Die Wiener Realisten waren eine bedeutsame Gegenbewegung zu den dominanten Kunststilen der Nachkriegszeit. Die Kerngruppe – Georg Eisler, Hans Escher, Alfred Hrdlicka, Fritz Martinz, Rudolf Schönwald und Rudolf Schwaiger – schloss sich 1954 zusammen. Mit dem wichtigen Grafikzyklus „Soldatentreffen“ versuchten sie eine Aufarbeitung des Nationalsozialismus, viel früher als in anderen Ländern.
Im Ausstellungsbetrieb wurden die Realisten ab 1960 bemerkbar. Kunstkritiker:innen reagierten verstört. Eine angebliche Nähe zum propagandistischen „sozialistischen Realismus“ der Stalin-Ära wurde ihnen vorgeworfen, wie auch zum Realismus der Nazidiktatur. Dabei war ihr Realismusbegriff ein ganz anderer. Nicht die Abbildung einer gesehenen Wirklichkeit, sondern die Realität der politischen und sozialen Situation selbst stand im Fokus der Gruppe.
Der Existentialismus war Pate dieses Realismus, der nichts weniger propagierte als ein neues humanistisches Menschenbild. Nicht nur für die Kerngruppe der Wiener Realisten war dieser neue Zugang prägend, er manifestierte sich auch in späteren Tendenzen, die in „Wirklichkeit als Haltung“ ebenfalls auftreten.
In Österreich verband sich die Rückbesinnung auf den Realismus mit internationalen Strömungen wie der Pop Art, dem Kapitalistischen Realismus und dem Fotorealismus der 1960er und 1970er Jahre. So entstanden neue Ausdrucksformen wie der poetische Realismus, die Gruppe der „Wirklichkeiten“ und die Collage, die von den damals neu aufkommenden Medien beeinflusst wurden. Diese künstlerischen Entwicklungen wirken bis heute nach.

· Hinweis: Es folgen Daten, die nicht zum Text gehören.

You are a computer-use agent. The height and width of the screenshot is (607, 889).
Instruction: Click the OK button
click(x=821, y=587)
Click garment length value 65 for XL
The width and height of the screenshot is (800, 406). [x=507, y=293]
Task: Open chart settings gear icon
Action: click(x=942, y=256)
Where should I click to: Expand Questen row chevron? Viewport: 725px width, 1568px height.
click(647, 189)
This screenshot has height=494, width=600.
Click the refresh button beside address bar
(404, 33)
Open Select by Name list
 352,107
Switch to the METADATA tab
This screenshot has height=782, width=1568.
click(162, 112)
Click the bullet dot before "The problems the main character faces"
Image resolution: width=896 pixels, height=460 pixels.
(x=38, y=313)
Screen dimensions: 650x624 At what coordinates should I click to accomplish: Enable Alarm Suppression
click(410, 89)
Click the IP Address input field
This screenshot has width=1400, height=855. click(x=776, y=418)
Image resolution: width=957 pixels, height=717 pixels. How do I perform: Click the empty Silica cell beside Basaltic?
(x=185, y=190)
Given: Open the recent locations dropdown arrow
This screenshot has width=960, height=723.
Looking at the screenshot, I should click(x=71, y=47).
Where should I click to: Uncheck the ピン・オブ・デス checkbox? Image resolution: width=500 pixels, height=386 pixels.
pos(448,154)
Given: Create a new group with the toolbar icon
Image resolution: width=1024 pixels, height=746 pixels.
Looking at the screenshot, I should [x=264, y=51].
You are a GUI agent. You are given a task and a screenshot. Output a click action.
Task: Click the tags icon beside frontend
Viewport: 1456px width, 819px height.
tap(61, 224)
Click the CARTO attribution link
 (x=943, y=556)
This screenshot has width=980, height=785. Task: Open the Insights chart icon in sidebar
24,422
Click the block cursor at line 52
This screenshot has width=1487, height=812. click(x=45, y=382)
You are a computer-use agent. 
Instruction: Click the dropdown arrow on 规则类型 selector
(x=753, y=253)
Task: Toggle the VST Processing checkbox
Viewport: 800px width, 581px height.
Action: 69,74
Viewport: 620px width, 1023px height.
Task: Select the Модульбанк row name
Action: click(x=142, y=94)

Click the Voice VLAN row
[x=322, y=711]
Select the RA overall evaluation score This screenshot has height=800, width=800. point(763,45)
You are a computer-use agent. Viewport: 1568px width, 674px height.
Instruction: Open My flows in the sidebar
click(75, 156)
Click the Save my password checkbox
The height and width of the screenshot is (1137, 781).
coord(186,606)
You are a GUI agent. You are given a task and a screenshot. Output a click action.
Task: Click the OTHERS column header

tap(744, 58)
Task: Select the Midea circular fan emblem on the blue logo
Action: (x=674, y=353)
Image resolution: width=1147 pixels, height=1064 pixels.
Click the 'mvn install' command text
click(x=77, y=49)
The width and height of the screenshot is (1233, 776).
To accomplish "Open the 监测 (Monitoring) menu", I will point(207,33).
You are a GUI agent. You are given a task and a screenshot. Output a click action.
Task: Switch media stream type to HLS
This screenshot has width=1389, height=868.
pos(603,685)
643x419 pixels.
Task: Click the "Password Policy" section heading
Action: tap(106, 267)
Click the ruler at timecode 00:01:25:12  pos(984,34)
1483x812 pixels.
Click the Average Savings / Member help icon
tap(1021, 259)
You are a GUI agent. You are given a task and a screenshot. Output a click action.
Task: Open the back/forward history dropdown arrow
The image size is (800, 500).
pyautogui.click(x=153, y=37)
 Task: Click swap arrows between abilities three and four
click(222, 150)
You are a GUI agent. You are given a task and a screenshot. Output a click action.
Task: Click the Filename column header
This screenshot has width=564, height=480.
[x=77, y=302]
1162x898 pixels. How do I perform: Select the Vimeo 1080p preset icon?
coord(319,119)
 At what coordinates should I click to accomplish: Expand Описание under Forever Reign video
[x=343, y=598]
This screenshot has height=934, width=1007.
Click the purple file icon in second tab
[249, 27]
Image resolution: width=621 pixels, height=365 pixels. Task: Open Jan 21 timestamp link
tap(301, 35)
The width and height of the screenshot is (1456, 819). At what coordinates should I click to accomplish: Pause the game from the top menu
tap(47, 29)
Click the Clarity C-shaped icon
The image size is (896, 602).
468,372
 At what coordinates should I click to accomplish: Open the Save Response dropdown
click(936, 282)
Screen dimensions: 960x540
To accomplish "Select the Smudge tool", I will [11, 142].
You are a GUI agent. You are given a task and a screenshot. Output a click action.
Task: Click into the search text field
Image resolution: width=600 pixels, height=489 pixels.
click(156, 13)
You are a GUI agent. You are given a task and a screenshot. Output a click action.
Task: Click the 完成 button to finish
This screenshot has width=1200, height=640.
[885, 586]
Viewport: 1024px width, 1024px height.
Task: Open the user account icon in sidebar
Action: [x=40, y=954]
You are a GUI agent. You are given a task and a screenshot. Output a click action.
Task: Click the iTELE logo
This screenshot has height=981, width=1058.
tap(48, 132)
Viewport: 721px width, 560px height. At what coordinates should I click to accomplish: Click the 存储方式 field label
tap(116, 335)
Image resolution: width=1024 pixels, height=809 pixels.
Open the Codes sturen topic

Im Katalog behandeln Brigitte Borchhardt-Birbaumer und Berthold Ecker den Begriff des Realismus und die fließenden Grenzen zum Naturalismus mit all seinen Anregungen seit der Antike, vor allem aber dem avantgardistischen Realismus seit Goya und Courbet. Besonderes Augenmerk gilt der Gründungsphase der Wiener Realisten und ihrer Haltung zur Abstraktion und zum Surrealismus Wiener Prägung.